Written and directed by Norwegian Tommy Wirkola, this story had all the right ingredients for the kind of film it wanted to be, taking the familiar folk lore, and putting a creative, not necessarily new, spin on it. We see how the two kids get brought out to the woods, only this time there isn't a trail of crumbs to follow home. The iconic house of bread and sweets, and the wicked witch who wants to fatten Hansel as food later on are all included, as do their defeat of the witch by burning her alive in the stove. This forms the prologue, and the What If scenario that Hansel and Gretel were to build on their initial success, and form a career out of hunting, and destroying witches anywhere, bounty hunter style.

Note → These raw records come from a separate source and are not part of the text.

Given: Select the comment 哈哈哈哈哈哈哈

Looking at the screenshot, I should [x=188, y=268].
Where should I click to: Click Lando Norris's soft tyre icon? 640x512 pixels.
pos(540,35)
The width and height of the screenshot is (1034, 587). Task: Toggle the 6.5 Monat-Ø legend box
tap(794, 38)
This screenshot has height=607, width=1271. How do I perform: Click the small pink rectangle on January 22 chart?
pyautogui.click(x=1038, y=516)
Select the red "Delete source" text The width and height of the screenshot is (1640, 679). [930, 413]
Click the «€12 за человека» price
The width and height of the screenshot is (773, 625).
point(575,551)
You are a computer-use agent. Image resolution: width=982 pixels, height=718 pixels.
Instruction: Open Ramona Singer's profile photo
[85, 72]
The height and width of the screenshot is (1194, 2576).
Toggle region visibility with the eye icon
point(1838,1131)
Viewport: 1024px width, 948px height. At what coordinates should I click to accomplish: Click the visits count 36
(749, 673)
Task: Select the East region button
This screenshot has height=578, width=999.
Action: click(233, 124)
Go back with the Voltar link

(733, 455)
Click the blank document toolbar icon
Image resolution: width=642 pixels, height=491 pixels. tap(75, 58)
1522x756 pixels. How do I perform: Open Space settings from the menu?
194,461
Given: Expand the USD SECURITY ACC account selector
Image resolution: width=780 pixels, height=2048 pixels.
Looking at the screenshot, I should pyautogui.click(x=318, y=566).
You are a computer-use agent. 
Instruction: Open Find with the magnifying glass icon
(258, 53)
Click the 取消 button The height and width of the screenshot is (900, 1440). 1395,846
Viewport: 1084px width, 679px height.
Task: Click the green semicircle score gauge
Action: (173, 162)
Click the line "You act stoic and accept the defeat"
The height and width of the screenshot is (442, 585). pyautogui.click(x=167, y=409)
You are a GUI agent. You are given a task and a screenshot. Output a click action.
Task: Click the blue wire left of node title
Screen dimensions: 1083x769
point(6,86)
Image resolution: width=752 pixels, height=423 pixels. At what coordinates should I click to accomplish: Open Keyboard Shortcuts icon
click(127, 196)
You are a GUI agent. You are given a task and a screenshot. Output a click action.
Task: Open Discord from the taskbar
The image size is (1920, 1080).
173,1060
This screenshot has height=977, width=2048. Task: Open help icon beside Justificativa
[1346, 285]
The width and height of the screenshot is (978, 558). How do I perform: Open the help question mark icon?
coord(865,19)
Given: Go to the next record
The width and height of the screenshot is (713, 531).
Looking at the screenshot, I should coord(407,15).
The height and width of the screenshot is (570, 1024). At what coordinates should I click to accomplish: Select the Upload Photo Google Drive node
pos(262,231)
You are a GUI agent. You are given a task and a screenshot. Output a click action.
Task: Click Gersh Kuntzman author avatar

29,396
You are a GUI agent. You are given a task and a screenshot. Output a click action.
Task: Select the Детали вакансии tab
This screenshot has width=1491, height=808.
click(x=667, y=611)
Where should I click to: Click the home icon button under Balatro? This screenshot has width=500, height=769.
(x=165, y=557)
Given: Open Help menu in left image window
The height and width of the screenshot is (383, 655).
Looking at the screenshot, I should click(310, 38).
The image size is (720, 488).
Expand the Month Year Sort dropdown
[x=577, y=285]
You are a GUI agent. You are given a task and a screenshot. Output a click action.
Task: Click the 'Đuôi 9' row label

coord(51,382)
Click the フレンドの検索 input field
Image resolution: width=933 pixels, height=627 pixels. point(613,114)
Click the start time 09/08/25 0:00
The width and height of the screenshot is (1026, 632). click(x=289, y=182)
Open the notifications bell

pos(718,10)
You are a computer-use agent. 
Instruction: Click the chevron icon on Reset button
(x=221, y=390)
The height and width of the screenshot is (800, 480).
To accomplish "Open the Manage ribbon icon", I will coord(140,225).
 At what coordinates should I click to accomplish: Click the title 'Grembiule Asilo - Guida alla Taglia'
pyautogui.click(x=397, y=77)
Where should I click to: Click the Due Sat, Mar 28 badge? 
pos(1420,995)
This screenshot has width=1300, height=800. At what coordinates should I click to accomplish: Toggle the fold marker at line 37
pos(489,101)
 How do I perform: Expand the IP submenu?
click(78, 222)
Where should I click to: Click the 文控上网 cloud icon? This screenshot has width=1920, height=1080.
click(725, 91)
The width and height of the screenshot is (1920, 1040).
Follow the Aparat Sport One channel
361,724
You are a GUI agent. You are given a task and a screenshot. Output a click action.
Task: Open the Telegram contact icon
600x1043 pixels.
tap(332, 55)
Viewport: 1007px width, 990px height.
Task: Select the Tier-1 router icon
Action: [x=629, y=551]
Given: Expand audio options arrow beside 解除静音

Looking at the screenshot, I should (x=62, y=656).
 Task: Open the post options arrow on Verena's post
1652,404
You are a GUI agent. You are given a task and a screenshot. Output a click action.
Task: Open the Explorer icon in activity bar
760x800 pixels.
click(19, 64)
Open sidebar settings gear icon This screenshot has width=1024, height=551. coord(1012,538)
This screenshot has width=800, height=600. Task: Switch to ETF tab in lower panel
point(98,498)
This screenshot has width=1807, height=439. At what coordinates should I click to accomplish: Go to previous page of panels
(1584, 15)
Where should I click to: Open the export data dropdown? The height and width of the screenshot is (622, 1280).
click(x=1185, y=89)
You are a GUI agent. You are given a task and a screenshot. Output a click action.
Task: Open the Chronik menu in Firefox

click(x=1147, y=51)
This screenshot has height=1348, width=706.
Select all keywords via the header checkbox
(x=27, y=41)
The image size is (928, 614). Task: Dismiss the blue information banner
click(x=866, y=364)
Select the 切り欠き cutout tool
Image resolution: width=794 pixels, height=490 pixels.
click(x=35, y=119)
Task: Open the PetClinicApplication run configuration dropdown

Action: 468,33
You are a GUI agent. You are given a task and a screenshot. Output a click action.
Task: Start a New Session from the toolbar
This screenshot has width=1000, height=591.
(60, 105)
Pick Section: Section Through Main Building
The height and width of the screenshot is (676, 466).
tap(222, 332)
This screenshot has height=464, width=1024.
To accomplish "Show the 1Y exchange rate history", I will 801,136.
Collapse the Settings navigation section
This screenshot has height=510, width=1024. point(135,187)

As you would already have seen in the trailer, this is but one of their adventures shown in helping a village deal with the menace of the witch Muriel (Famke Janssen), who together with her posse of like-minded witches have kidnapped children in preparation of a ritual to be performed under the blood moon. And there's no other better for the job than for Hansel (Jeremy Renner) and Gretel (Gemma Arterton), engaged by the mayor thanks to the widespread news of their successful witch hunting exploits played over the opening credits. The rest of the story is nothing but set action piece after set action piece, paced frantically without any pause longer than necessary, with a story that ties it all in to their origins, and going full circle.
clocking in at just under 90 minutes, the movie has two surprise acts and characters best kept under wraps, one to reverse the mantra that the witch hunters adopt to their methods, and the other a fine character introduced that shed clues to their origin story. Jeremy Renner continues in his sharing of the limelight in roles he had chosen of late, preferring to be the team player from the Impossible Mission Force to the Avengers, and continues as one half of the brother-sister team. Gemma Arterton is perhaps best known for her role as the Bond girl in Quantum of Solace, with her dramatic roles having never made it here. And having another Bond girl in Famke Janssen in yet another villainous role also helped, although every character in this film is pretty one dimensional.
But this is an action-adventure taking a well known fairy tale and giving it a license to thrill with blood and gore. While most of the effects are CG laden, it doesn't flinch from wanting to showcase burning at the stakes and various forms of dismemberment and beheadings that increases its body count in very gory terms. It's a story about witch hunting in a fantasy setting, and it exploits this setting perfectly. A definite recommend for any action junkie.